There’s something that bothers me about seeing neighbors gathering in the streets to celebrate things like the killing or capture of our national enemies. Why does it take tragedy and violence to bring us out of our houses to meet our neighbors through mourning or rejoicing with them? How do we move to a place where we celebrate in the street with our neighbors just because it’s something we practice regularly as a community?
I moved to Phoenix a little less than a year ago, just before starting my work with City Square Church. We looked at a few different houses, but settled on the one we ended up buying because we liked the feel of the neighborhood. It was quiet, yet you could easily walk to a nearby intersection that had various cool restaurants, coffee shops, a gym, and much more. We could take the kids to a nearby park and walk/run on the nearby canal path.
Now, when you move to a new neighborhood, in Phoenix, at the beginning of summer, it’s unlikely you will have much interaction with your neighbors. During our brutally hot summers we tend to stay inside or scurry from one air conditioned place to another.
But when the heat broke, in the fall, we began meeting a lot of our neighbors. We were invited to a few neighborhood barbecues and block parties and found that most of our neighborhood was made-up of families with young children, just like us. Now, when we go on our evening walks with our kids we run into our neighbors. Sometimes we stop and chat for a few minutes, other times we exchange a wave and a hello.
A few months ago our house was broken into and the intruder stole some things from our bedroom. The next day I walked around our block and notified my neighbors, many of whom I had yet to meet, of what had happened. They appreciated knowing about the robbery but I also ended up having more in-depth conversations with them, adding a silver-lining to an unfortunate event. I thought to myself, though, that it shouldn’t take my house getting robbed to get out and get to know my neighbors better.
Recently, I learned that a 2009 Gallup poll found only 12% of Arizonans believe the people in their community care about one another (For this stat and a ton of other good information about Arizona, check out The Arizona We Want 2.0).
In other words, at best, people don’t think their neighbors care about them and, at worst, we don’t think our neighbors trust us and/or we think they hate us.
It’s no secret we have trouble being neighborly, here in Arizona. Suburban sprawl creates cookie-cutter communities with two car garages, high walls and the lack of places for the neighborhood to gather. Freeways and un-friendly streets for bikes and pedestrians discourage walking and biking. All of these things create fewer natural interactions for people to have with one another.

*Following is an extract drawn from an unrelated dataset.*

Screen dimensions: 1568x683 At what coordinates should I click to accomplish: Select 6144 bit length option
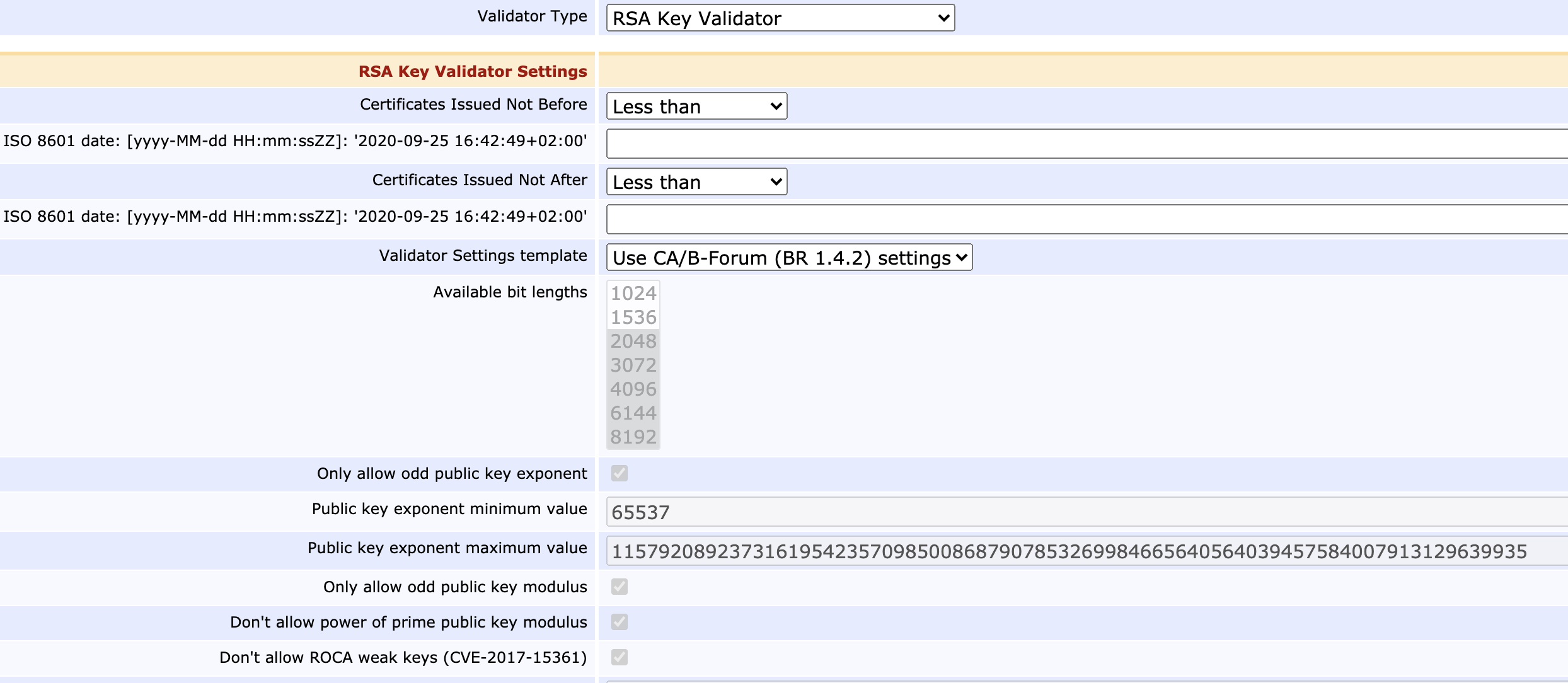[633, 413]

In addition, many of our laws promote a self-preservation/no trespassing/I can shoot you if I fear you mentality. We especially fear immigrants and just about anyone who doesn’t look or think like us.
I believe, however, that we can do better than 12% of us who think our neighbors care about us, and we can start by finding out who are neighbors are. In Luke 10:25 a lawyer asks Jesus, “What must I do to inherit eternal life?” Jesus answers with “You shall love the Lord your God with all your heart, and with all your soul, and with all your strength, and with all your mind; and your neighbor as yourself.” But the lawyer isn’t satisfied so he pushes more, “who is my neighbor?” Jesus then goes on to tell the story of the Good Samaritan. During Jesus’ time, Samaritans were considered anything but neighbors as they were seen as unclean and inferior. Yet, Jesus tells a story where those who society considered to be upstanding citizens and righteous religious leaders pass up a man who has been robbed and beaten and is lying in a ditch. But it’s the Samaritan who comes along, helps the man, and turns out to be the hero. In a scandalous reversal it’s the last person that anyone expects who Jesus identifies as the “neighbor” in the story.

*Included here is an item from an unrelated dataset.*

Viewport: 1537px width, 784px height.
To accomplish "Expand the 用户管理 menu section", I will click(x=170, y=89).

It doesn’t matter who we are, we are all called to be good neighbors. It doesn’t matter who our neighbors are, if we don’t get to know them, we’ll let our stereotypes and misconceptions get the best of us.
If our neighbor is everyone and we are called to be good and compassionate neighbors, ourselves, we don’t have to go far to meet them. Your neighbor lives next door to you, sits in the office down the hall, is sleeping on the sidewalk tonight, comes from another country and might look different than anyone you’ve ever met.
Why do we need to get to know our neighbors? Because if we don’t, when people are in trouble, when they are disillusioned, when they are broken, they may have no one else to lean on. When we don’t know our neighbors it’s easy for distrust to take hold, for our fears to get the best of us and see our neighbors as “the other.” But when we know our neighbors fear and mistrust turn to love and compassion, and those are things worth celebrating in the streets.
So what are you waiting for? Go meet your neighbors.